*JOB*
Duplicate the section of the records that opens with the line containing "Click the line doesn't mean you're a bad" and closes with the line containing "Grab the text", including both of those lines.

*DATA LISTING*

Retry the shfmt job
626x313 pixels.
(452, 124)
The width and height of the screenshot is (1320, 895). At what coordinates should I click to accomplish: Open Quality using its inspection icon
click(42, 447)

--

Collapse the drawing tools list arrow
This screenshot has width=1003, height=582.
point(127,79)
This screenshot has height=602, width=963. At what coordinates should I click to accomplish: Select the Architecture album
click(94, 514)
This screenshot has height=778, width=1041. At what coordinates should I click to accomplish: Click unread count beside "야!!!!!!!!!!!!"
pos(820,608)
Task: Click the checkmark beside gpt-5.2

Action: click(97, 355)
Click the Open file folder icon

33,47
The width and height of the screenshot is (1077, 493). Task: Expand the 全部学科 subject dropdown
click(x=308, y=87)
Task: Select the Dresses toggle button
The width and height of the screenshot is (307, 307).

--

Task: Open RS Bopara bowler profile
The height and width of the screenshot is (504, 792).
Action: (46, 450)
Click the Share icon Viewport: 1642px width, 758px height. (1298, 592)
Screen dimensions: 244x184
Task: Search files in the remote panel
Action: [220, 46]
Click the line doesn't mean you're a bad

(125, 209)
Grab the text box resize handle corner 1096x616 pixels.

*IN RESPONSE*
Click the line doesn't mean you're a bad

(125, 209)
Grab the text box resize handle corner 1096x616 pixels.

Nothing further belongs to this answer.